━━━━━ Material for this task
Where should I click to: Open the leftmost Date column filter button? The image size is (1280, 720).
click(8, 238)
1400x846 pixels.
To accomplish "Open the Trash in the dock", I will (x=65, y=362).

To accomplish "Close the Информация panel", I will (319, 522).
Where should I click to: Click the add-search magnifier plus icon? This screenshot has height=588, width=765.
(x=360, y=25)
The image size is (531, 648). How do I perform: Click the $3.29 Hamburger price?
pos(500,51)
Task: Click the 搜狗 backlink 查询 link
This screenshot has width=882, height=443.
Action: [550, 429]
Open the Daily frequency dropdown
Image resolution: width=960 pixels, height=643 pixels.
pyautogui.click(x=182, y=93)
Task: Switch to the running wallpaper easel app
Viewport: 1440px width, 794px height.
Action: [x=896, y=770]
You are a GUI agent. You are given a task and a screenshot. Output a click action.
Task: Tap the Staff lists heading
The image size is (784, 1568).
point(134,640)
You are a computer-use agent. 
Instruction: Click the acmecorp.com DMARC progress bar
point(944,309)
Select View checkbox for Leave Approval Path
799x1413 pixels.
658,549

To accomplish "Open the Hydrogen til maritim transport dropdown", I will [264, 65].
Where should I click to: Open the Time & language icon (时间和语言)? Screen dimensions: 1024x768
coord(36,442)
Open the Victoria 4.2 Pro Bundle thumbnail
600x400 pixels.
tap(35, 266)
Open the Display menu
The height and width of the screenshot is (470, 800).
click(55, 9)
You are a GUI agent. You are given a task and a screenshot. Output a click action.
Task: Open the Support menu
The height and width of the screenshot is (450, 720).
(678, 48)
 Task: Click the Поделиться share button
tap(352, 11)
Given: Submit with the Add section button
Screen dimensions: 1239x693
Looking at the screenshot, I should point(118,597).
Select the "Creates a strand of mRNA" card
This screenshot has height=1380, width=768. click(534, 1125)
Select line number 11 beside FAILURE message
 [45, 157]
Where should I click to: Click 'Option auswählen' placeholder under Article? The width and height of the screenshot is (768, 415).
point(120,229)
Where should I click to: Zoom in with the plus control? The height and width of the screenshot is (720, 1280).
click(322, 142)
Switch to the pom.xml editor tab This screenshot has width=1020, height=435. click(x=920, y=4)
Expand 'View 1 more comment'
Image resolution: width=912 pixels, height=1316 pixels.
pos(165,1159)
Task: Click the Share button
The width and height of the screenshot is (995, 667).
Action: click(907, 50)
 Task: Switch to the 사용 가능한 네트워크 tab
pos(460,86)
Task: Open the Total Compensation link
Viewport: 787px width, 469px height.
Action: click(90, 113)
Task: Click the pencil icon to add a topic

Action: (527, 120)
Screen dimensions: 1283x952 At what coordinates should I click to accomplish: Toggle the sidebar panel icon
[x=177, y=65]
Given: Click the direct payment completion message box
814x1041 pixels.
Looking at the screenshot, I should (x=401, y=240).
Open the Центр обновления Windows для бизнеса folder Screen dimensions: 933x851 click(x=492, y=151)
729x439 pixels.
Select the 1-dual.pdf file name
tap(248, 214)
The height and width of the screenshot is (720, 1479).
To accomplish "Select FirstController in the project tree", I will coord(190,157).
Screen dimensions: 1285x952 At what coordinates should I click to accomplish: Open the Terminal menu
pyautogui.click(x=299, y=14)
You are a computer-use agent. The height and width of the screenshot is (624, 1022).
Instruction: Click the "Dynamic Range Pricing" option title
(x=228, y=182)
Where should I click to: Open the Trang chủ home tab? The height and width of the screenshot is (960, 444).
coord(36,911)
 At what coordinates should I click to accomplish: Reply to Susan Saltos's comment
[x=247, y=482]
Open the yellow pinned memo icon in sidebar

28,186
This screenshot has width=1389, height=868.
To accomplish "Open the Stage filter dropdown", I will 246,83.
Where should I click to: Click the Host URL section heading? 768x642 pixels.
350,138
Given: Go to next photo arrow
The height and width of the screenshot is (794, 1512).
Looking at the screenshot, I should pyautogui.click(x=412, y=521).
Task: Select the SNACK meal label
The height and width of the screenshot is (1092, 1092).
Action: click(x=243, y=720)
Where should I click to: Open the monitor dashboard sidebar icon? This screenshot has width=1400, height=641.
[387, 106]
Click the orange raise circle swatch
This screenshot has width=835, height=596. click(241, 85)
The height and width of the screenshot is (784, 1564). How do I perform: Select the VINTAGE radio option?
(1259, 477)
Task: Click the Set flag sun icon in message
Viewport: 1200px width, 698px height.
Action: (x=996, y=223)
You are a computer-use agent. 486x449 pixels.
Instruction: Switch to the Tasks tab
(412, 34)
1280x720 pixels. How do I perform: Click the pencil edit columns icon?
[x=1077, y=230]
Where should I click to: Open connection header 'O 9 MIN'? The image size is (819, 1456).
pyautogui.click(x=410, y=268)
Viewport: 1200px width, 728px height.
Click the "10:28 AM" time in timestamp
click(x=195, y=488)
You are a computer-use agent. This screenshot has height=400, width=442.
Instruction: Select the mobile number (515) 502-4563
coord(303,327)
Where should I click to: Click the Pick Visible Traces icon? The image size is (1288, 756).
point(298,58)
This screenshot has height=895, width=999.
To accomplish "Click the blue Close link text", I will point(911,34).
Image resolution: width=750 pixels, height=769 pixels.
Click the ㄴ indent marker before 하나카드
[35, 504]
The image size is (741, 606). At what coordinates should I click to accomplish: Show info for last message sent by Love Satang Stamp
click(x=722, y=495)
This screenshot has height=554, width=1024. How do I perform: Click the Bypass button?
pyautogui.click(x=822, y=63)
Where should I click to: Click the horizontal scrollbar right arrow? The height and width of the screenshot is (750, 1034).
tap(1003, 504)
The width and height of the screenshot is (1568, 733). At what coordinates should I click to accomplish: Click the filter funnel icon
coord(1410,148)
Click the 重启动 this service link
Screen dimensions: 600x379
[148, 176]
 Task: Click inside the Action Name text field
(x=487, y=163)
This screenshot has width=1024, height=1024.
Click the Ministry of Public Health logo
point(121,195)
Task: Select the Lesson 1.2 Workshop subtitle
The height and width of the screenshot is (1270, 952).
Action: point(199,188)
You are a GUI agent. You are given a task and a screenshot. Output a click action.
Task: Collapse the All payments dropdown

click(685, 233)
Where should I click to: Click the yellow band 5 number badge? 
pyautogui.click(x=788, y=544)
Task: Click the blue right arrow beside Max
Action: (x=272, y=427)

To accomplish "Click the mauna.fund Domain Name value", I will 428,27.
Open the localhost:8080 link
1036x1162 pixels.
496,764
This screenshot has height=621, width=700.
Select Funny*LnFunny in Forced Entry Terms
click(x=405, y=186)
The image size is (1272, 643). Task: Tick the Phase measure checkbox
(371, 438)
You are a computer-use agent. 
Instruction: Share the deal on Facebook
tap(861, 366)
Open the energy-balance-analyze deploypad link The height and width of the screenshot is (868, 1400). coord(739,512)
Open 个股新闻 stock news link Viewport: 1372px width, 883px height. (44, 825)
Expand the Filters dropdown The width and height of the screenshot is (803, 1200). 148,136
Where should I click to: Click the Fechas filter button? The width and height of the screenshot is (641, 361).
━━━━━━━━━━
Only the number is wanted: how many lines of these entries contain the string "computer"?

* _Answer to this problem_:
5